• WRITTEN PROBLEM: Quote the records below word for word, from the line containing "Task: Check the Average position checkbox" through the end of the records. Leave the pictures out of your answer.

• DATA ROWS:
= = =
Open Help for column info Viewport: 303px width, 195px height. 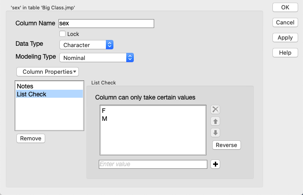click(285, 53)
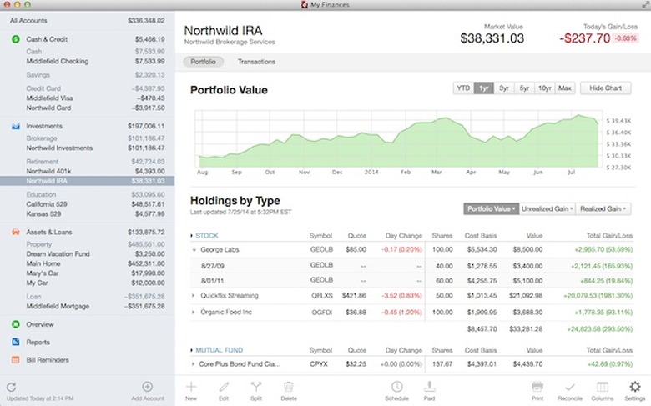Image resolution: width=651 pixels, height=406 pixels.
Task: Open the Schedule clock icon
Action: pos(397,387)

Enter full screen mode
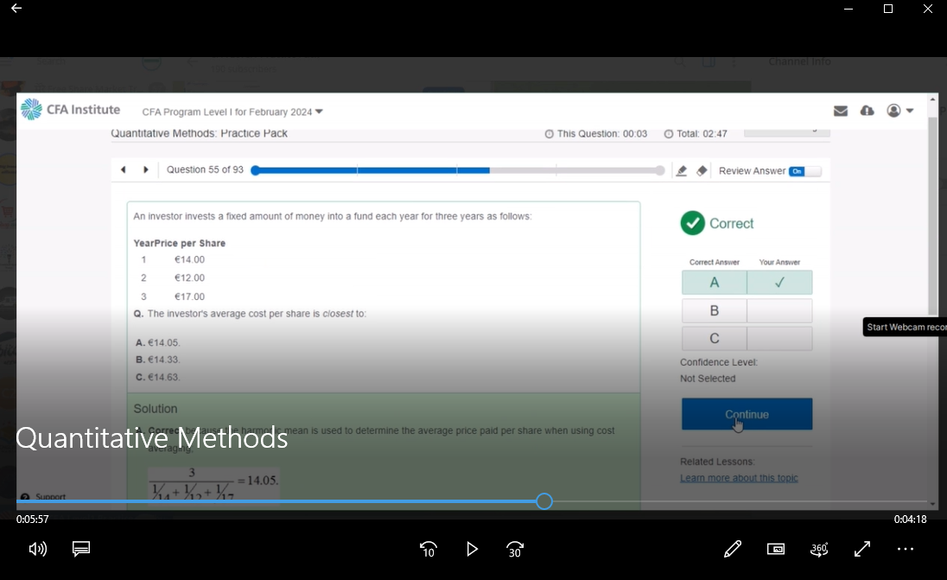[x=862, y=549]
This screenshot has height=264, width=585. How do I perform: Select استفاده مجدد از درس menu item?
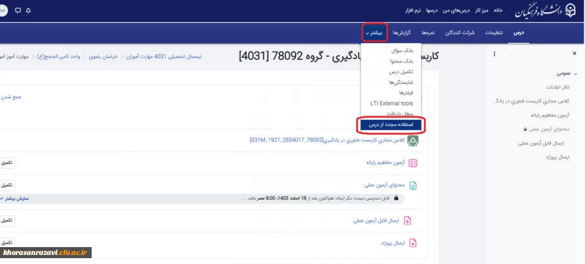(x=391, y=124)
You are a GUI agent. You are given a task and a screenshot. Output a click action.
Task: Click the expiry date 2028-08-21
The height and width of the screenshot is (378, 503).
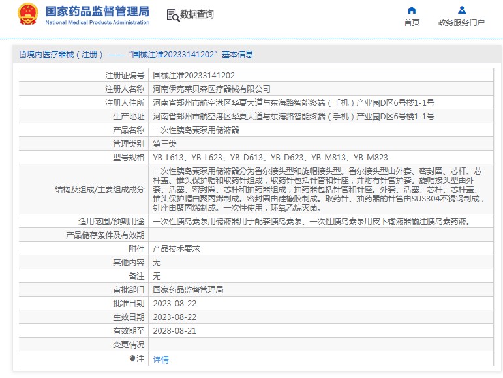coord(174,330)
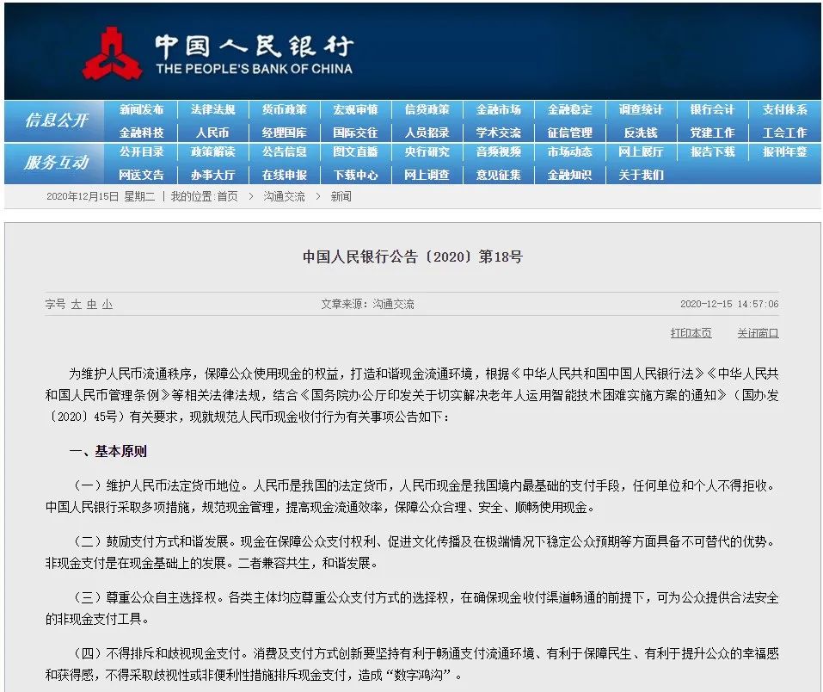
Task: Click the 关闭窗口 close window link
Action: (757, 333)
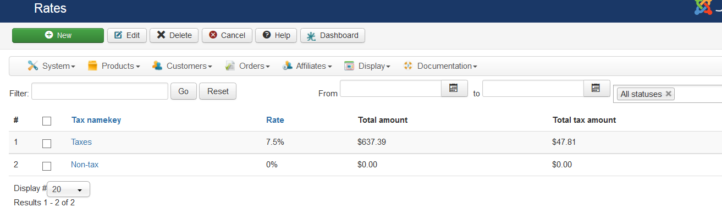The width and height of the screenshot is (722, 207).
Task: Open the System dropdown menu
Action: tap(51, 66)
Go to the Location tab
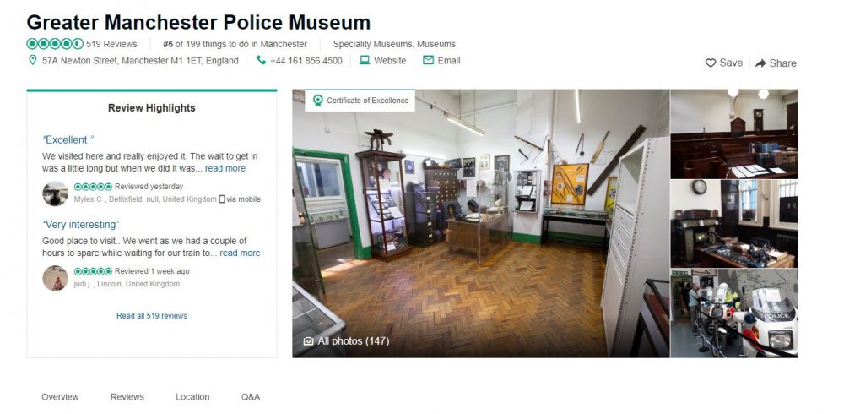This screenshot has height=414, width=844. pos(192,397)
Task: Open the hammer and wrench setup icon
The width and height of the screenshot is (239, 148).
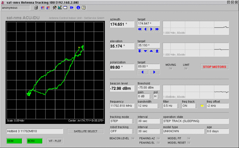Action: coord(54,7)

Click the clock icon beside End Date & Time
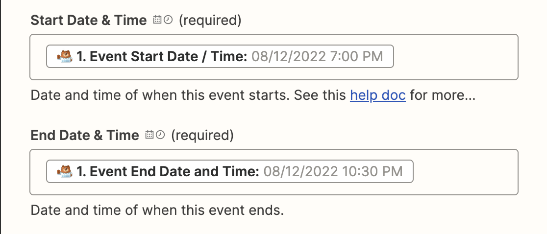point(160,135)

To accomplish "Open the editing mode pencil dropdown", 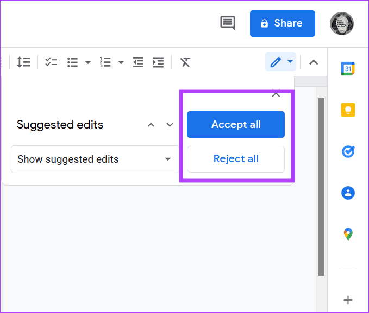I will (x=281, y=62).
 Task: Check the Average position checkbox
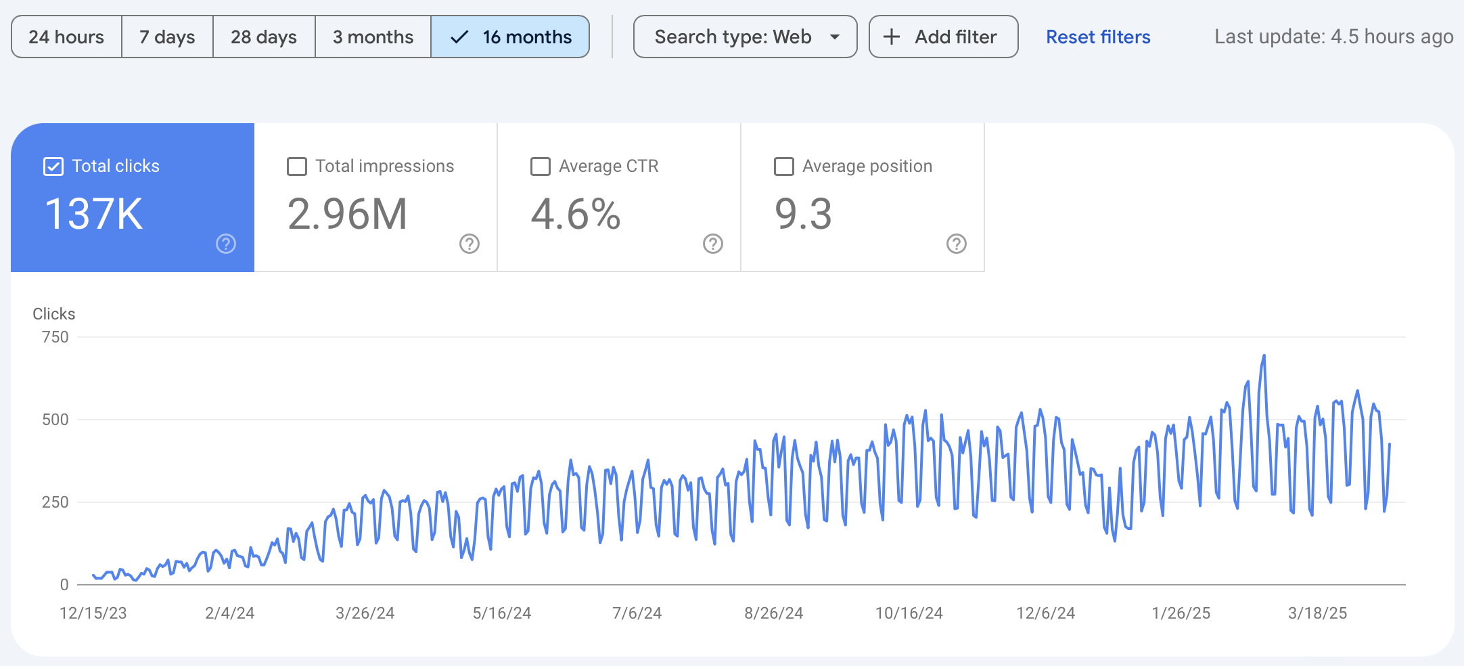784,167
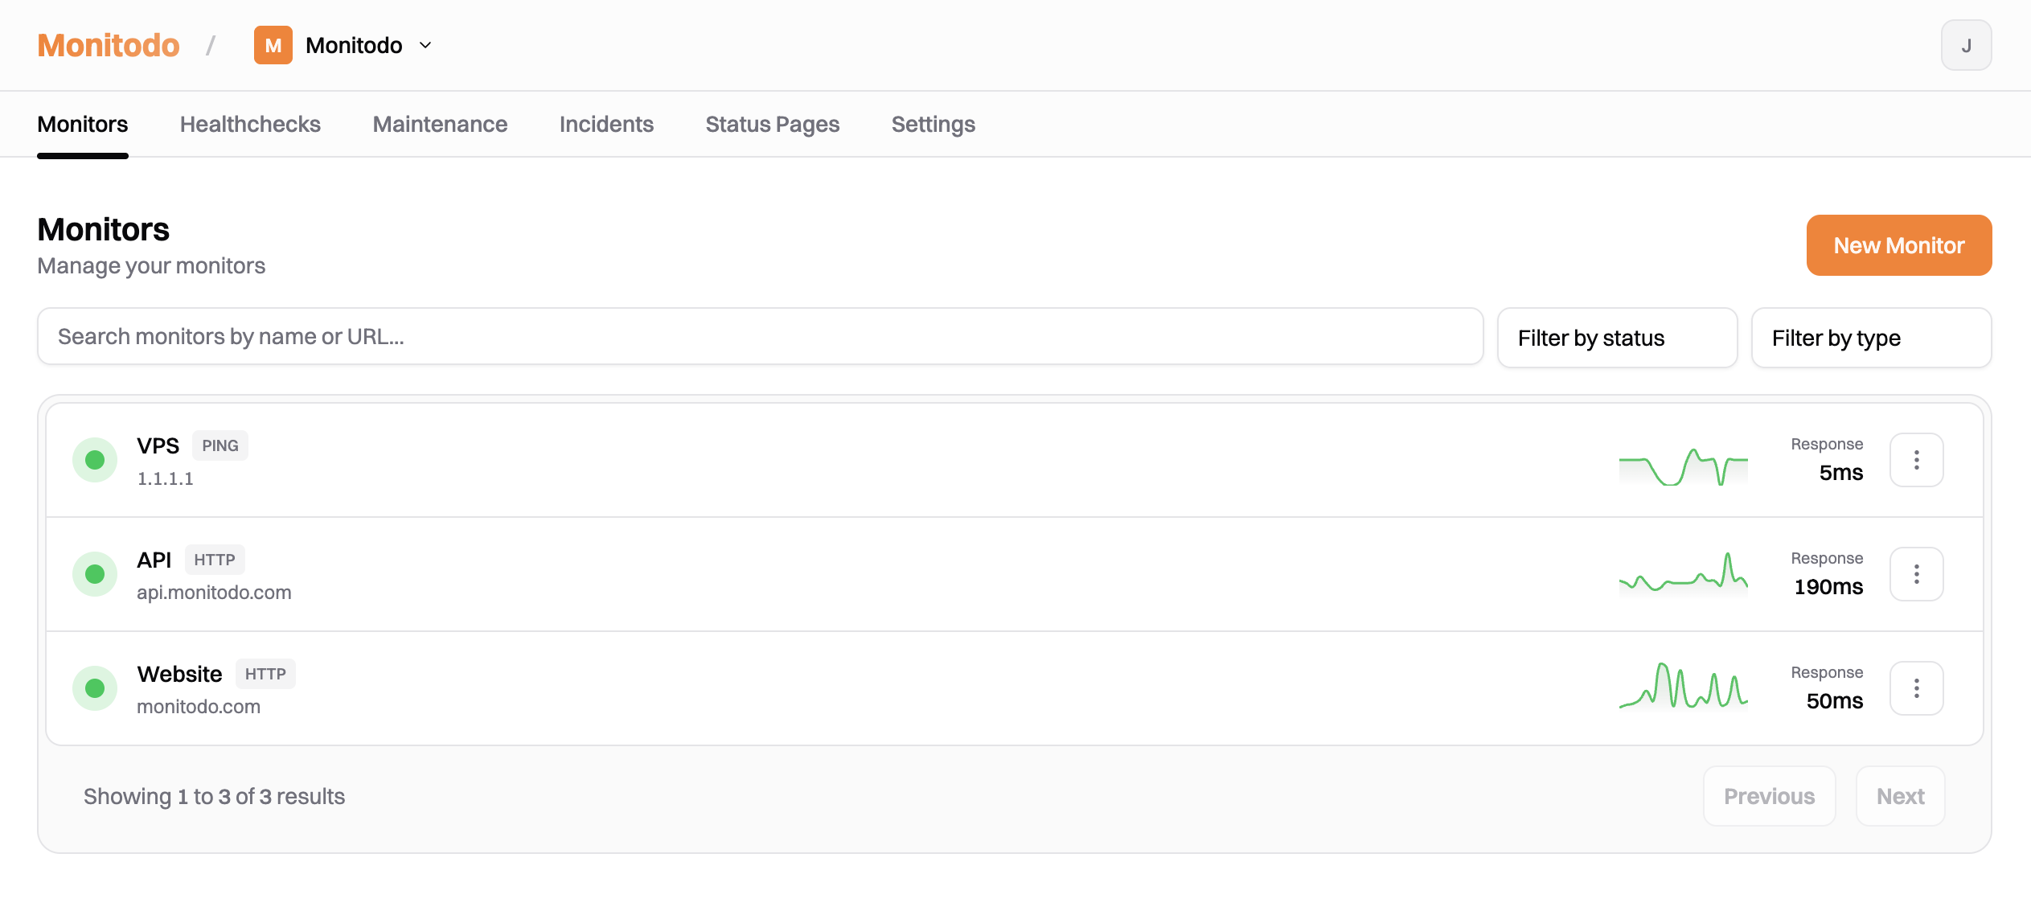Image resolution: width=2031 pixels, height=907 pixels.
Task: Go to the Incidents section
Action: (x=606, y=124)
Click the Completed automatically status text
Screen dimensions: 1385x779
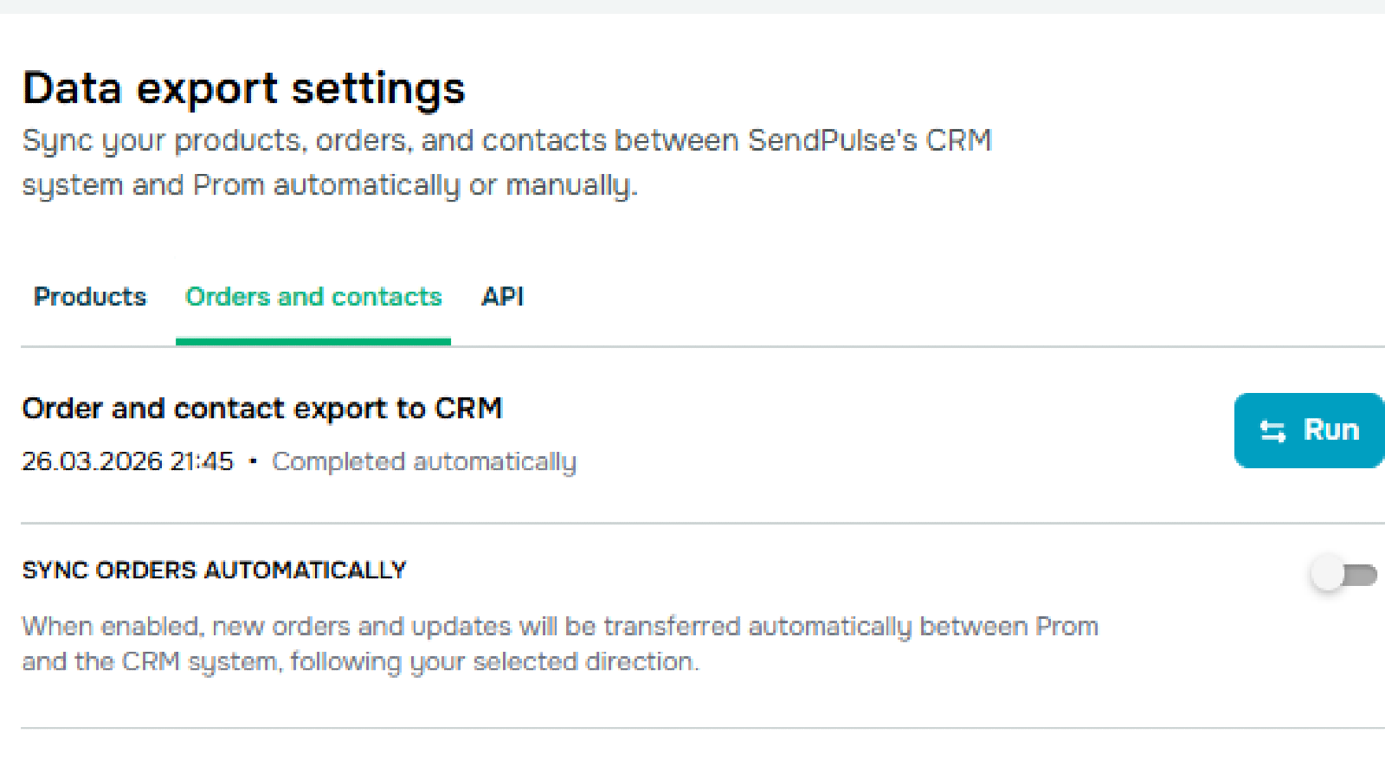pos(424,461)
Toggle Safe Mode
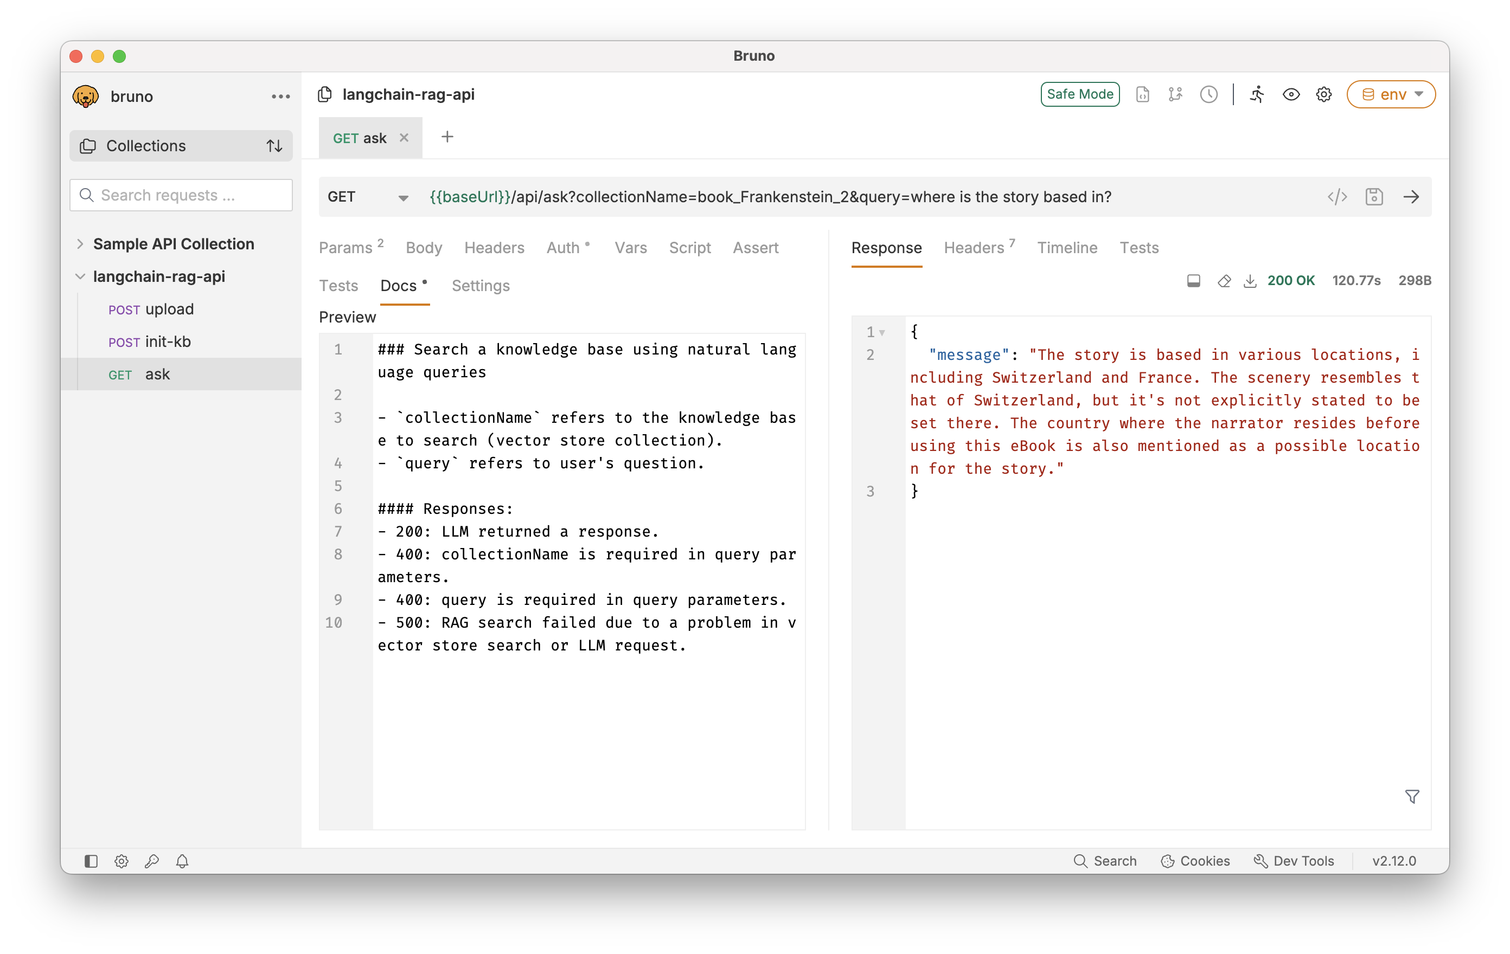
= = =
• ANSWER FOR THIS EXERCISE:
 Task: Check the Average position checkbox
784,167
Image resolution: width=2031 pixels, height=907 pixels.
Task: Go to the Incidents section
Action: (x=606, y=124)
Click the Completed automatically status text
Screen dimensions: 1385x779
pos(424,461)
Toggle Safe Mode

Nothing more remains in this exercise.